Les box trimestrielles

Les box trimestrielles – Fonctionnement

À la base de Ludum, il y a donc un système d’acquisition de jeux de société surprise, malproprement intitulé « abonnement » (puisqu’en fait vous commandez seulement la prochaine box, sans reconduction automatique). Ainsi l’équipe sélectionne-t-elle chaque trimestre les nouveautés les plus marquantes pour les intégrer à divers formats de box propres à satisfaire autant de personnes que possible.

Ludum

Vous aurez mesuré que chaque mot ici est important : vous ne savez pas quels jeux vous allez recevoir mais avez seulement la garantie qu’ils sont récents et correspondent à une catégorie précise (ambiance, famille, initié, enfants). Comme vous l’avez lu, ne cherchez pas forcément à acquérir ainsi des jeux moins cher que leur prix officiel – vous ne les payerez pas plus cher, mais l’économie assez faible n’est pas le but recherché par Ludum, d’autant qu’économiser quelques cacahuètes sur un jeu que vous n’avez pas choisi est fatalement d’un intérêt modéré. Et comme vous vous en doutez, cette sélection doit pouvoir intégrer des box dont le prix est fixe (vous ne recevrez donc pas deux gros jeux par exemple) en plus d’être un peu subjective, Fabien et Vincent sélectionnant les jeux qui leur semblent les meilleurs au sens le plus large, du futur incontournable hyper-médiatique à la pépite que l’on pourrait manquer sans leur expertise.

Ils l’ont ainsi bien rappelé : une box Ludum n’a pas réellement d’intérêt si vous êtes déjà si expert.e que vous êtes au courant de tout et acquérez toutes les nouveautés dès leur sortie.

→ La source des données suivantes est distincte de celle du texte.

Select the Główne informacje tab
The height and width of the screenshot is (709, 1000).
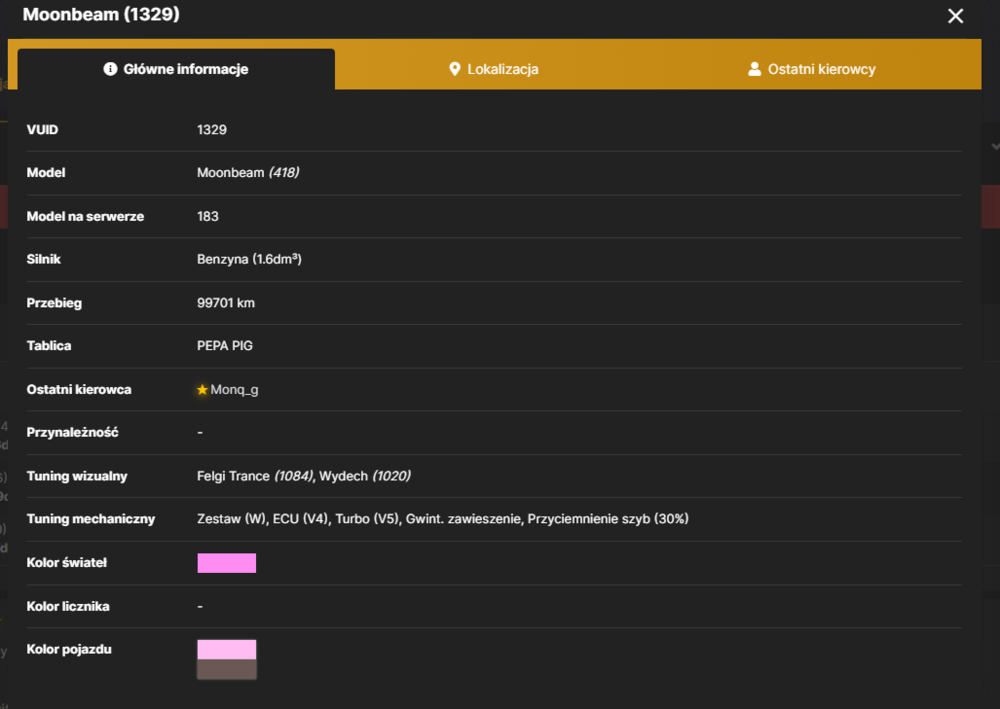coord(176,69)
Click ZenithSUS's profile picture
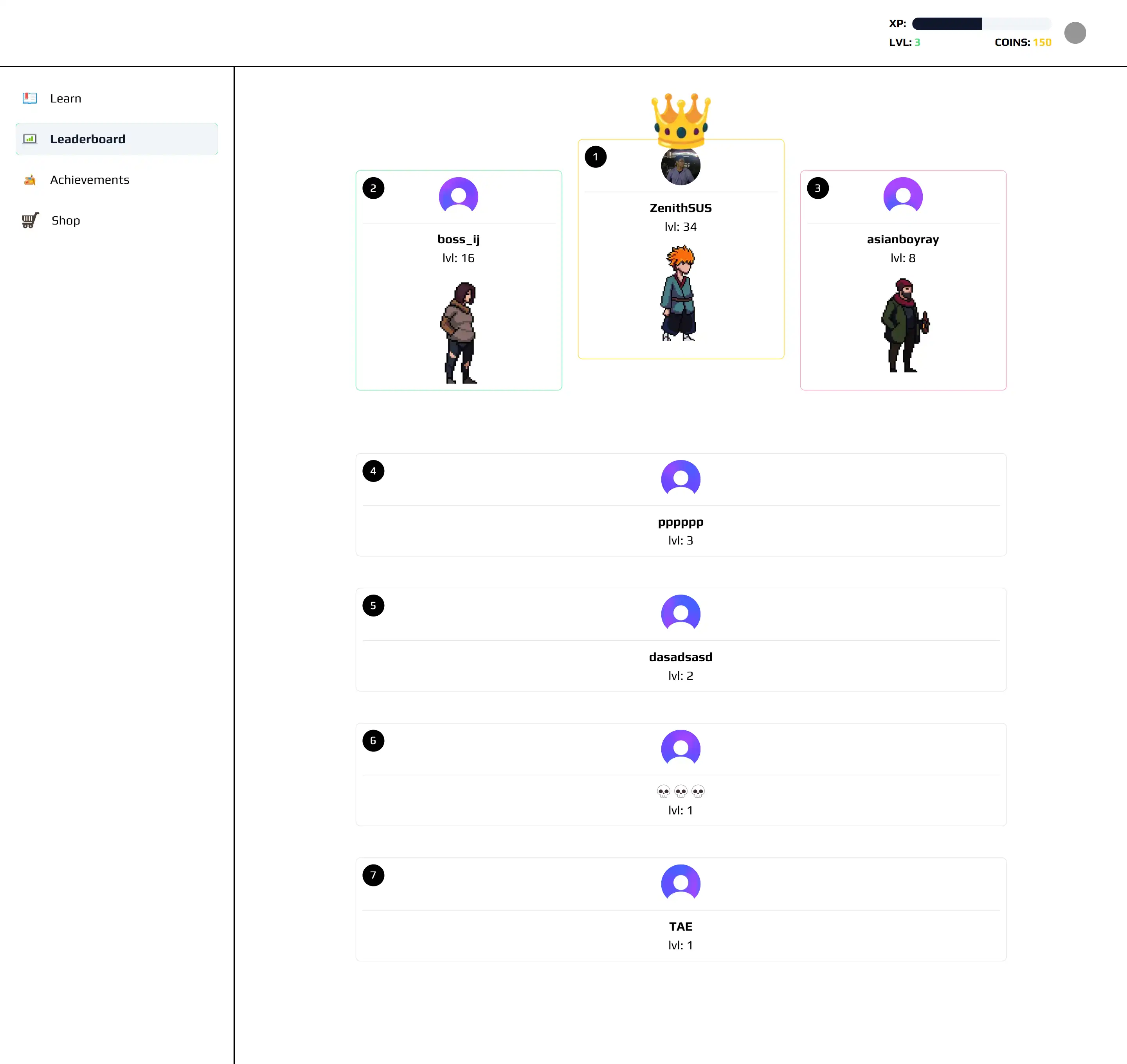 tap(681, 165)
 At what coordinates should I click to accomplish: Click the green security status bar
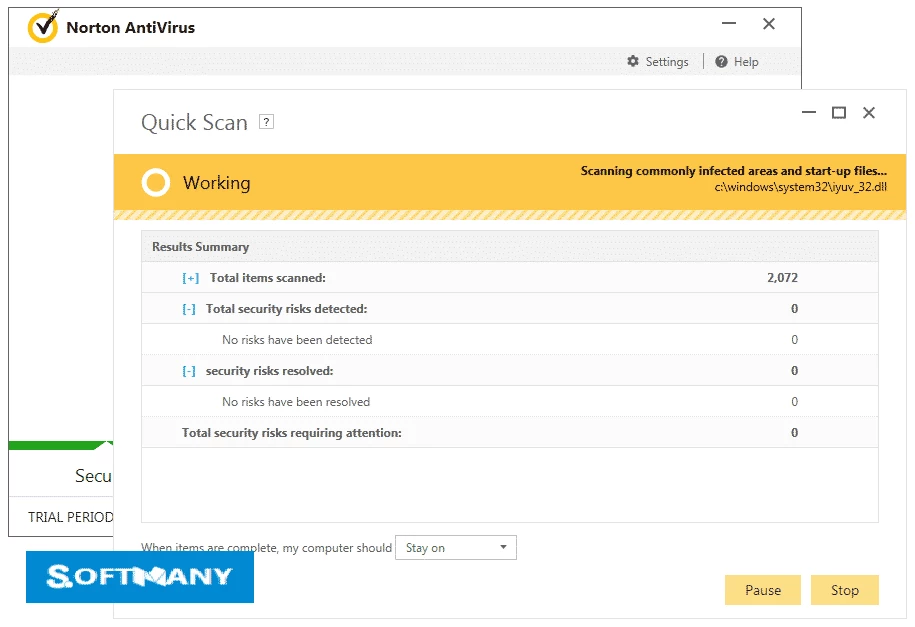pyautogui.click(x=58, y=445)
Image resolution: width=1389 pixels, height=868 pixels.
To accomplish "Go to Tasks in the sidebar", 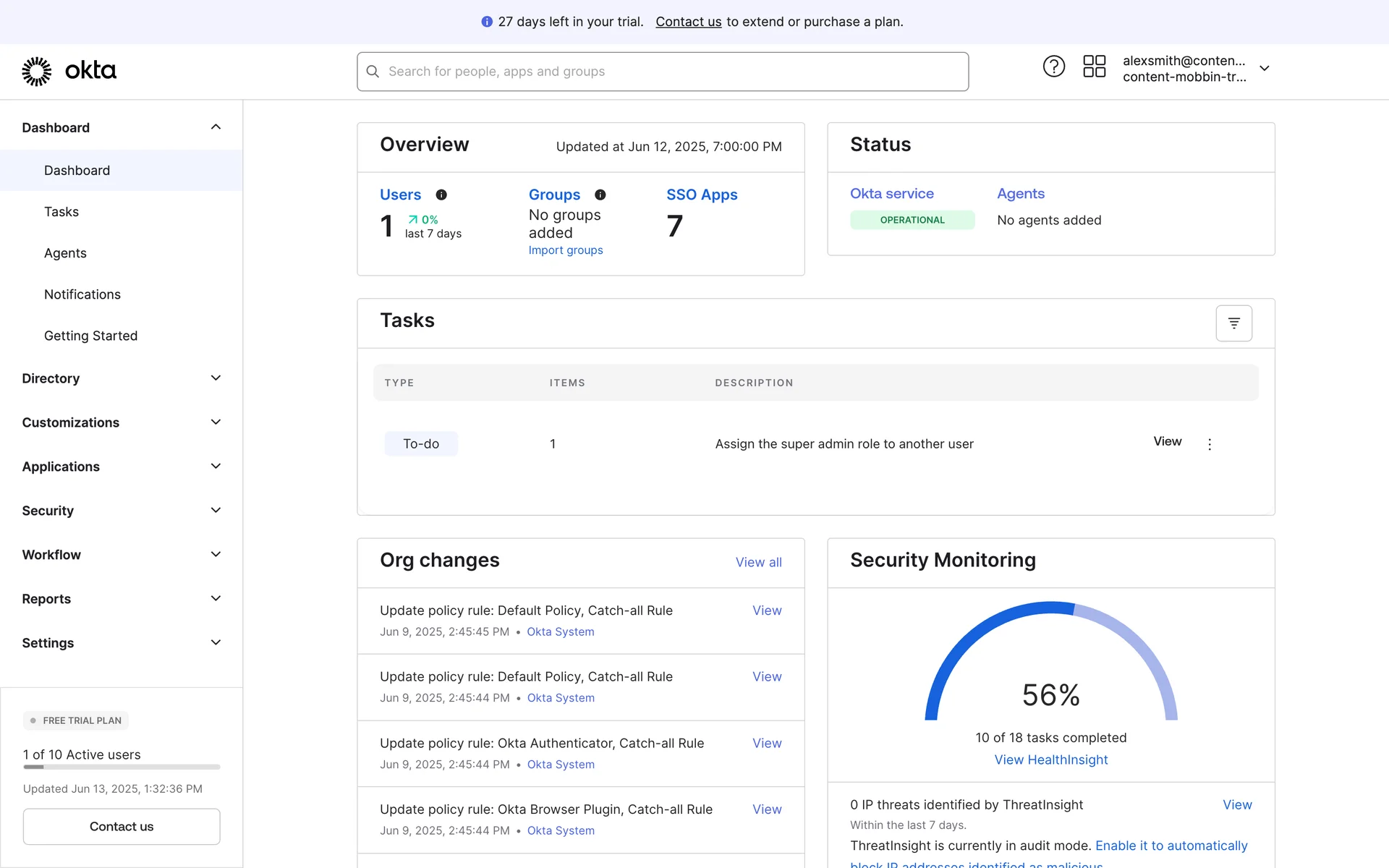I will [x=61, y=212].
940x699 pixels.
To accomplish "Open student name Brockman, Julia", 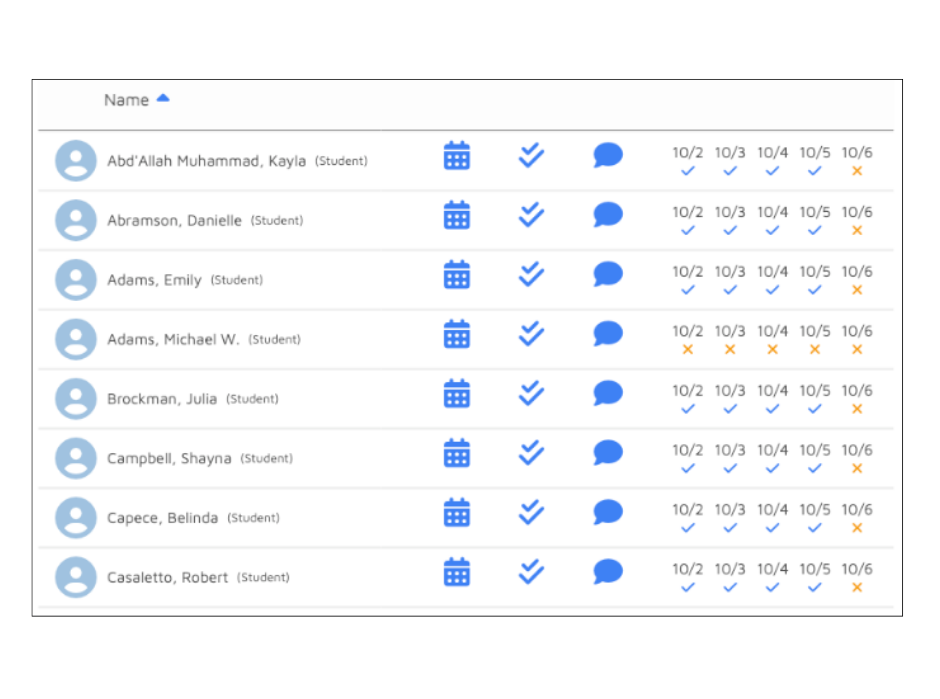I will tap(162, 399).
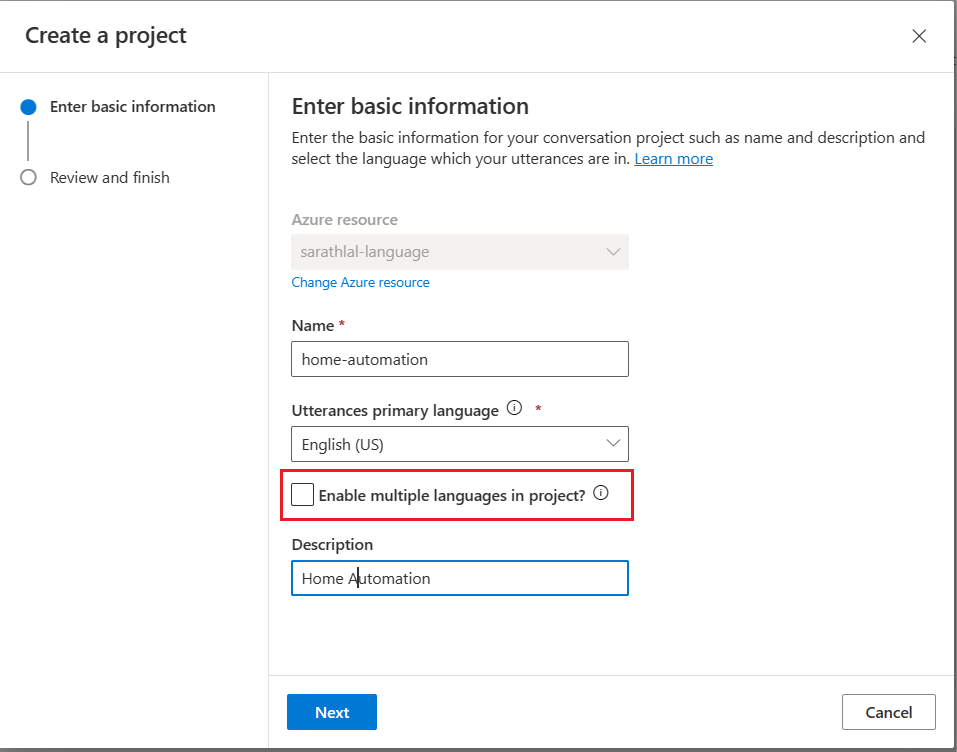Screen dimensions: 957x752
Task: Click the info icon after Enable multiple languages
Action: tap(601, 492)
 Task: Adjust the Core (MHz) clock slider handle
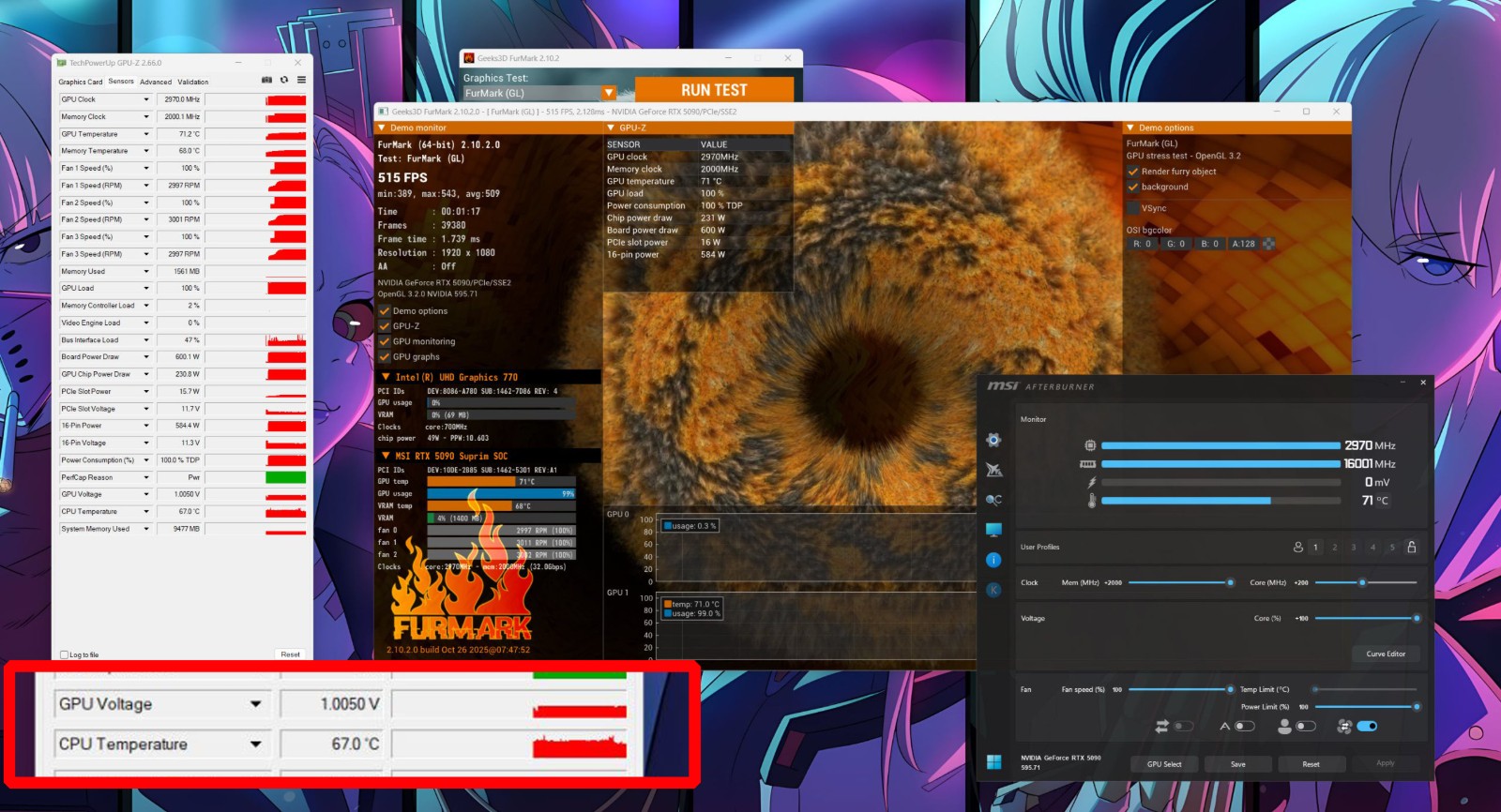coord(1362,582)
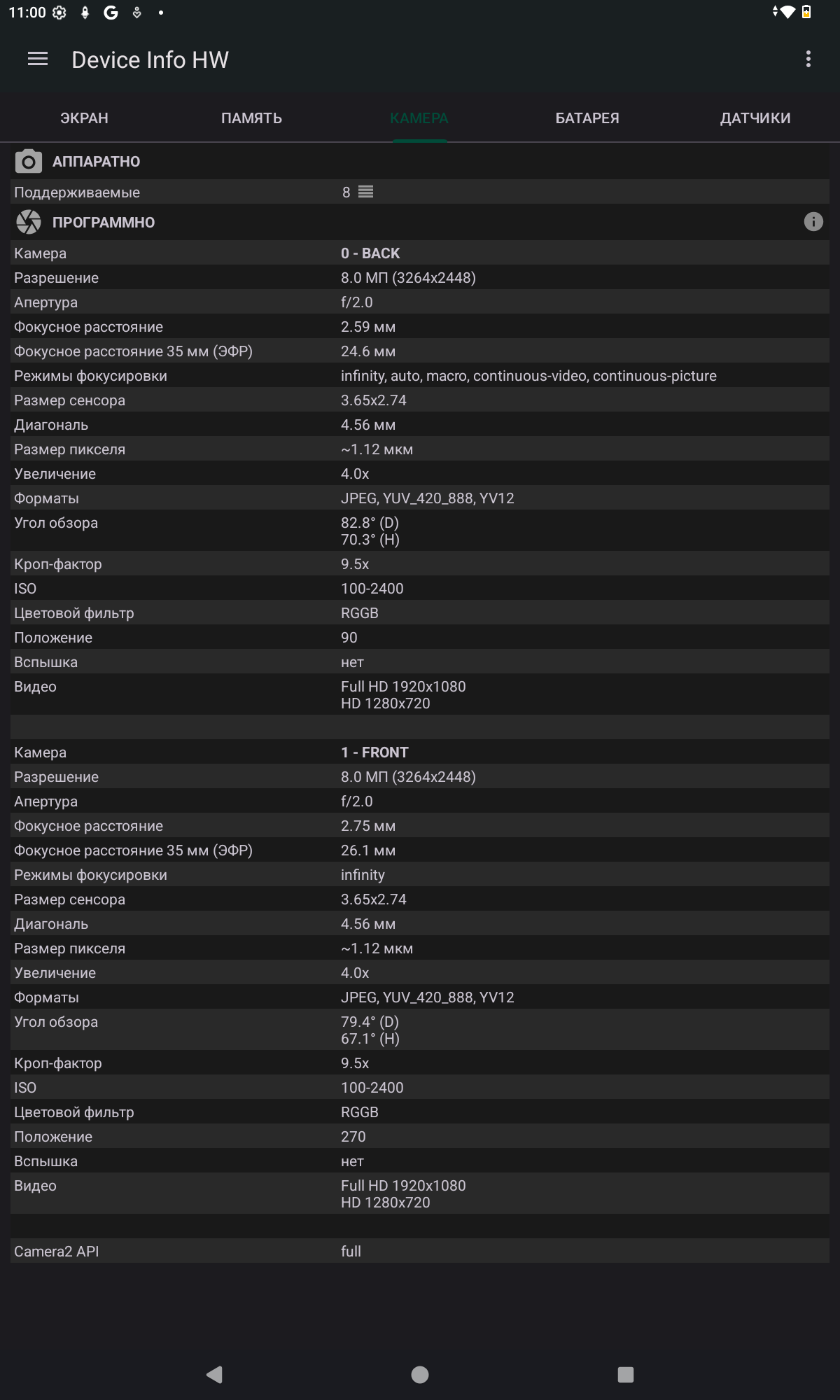840x1400 pixels.
Task: Tap the shutter icon next to ПРОГРАММНО
Action: click(x=29, y=222)
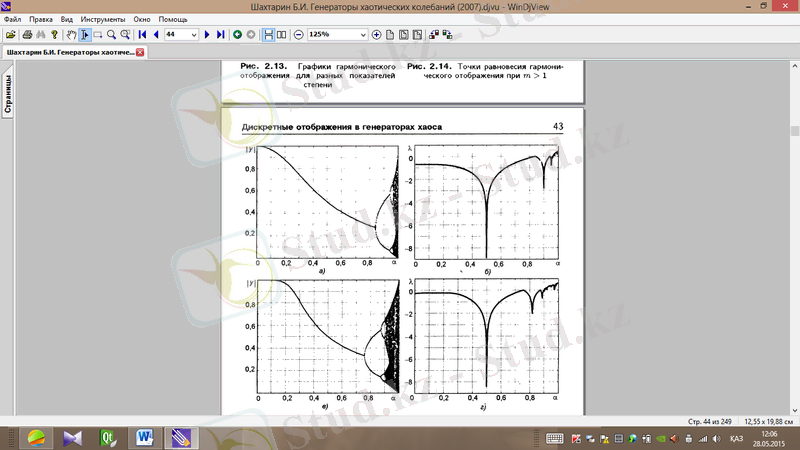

Même s’ils ont une politique 0 doublon pour remplacer un jeu que vous recevriez alors que vous l’aviez déjà, quand le risque est grand de déjà posséder le jeu (ou de ne pas le posséder volontairement parce qu’il ne nous intéressait pas), et que la surprise sera dans tous les cas nulle parce qu’on connaîtra forcément les jeux par cœur à force de nous renseigner, on passe fatalement à côté du charme de la proposition Ludum.

Ludum

Pour être plus concret, la Party Box (2 jeux d’ambiance) coûte 37 euros 99 ; la Easy Box (2 jeux familiaux) 39 euros 99 ; la Marmots Box (2 jeux enfants) 39 euros 99 ; la Discovery Box (2 jeux initiés) 49 euros 99. Vous pouvez y ajouter un supplément de 20 euros pour bénéficier du Junior+ (1 jeu pour les 8-12 ans) ou de 35 euros pour le Discovery+ (formidable bonus stratégique).

Tout « abonnement » inclut gratuitement le Pass Ludovor (sur lequel je reviens dans la partie sur la boutique) et le magazine Ludum Mag (sur lequel je reviens dans la partie… Le magazine).

Ludum

Les box trimestrielles – Contenu

Jetons déjà un œil au contenu des dernières box avant d’en arriver à la dernière de cet été :

Comme vous le voyez, ces sélections témoignent tout de même d’un certain bon goût, avec quelques incontournables extrêmement médiatisés (AkropolisKitesTrioMindBugEarthSuper Mega Lucky BoxDodo), quelques autres jeux dont il a tout de même été pas mal question (After UsLes Tribus du ventClefs magiquesMaudit mot dit…), d’excellents titres qui auraient mérité un succès encore plus important (Brian BoruGalileo Project, même Dinosaur Island Rawr’n write voire le fort chouette Wonder Woods…). Que l’on soit en accord avec l’ensemble des sélections ou pas, je pense qu’il faudrait faire preuve de beaucoup de mauvaise foi pour les juger mauvaises, platement mercantiles – on pourrait a priori croire qu’une telle box servirait juste de passe-plat pour les mêmes distributeurs – ou trop subjectives, et ces sélections prouvent au contraire une très grande variété des partenaires et des types de jeux, avec beaucoup de très bonnes pioches.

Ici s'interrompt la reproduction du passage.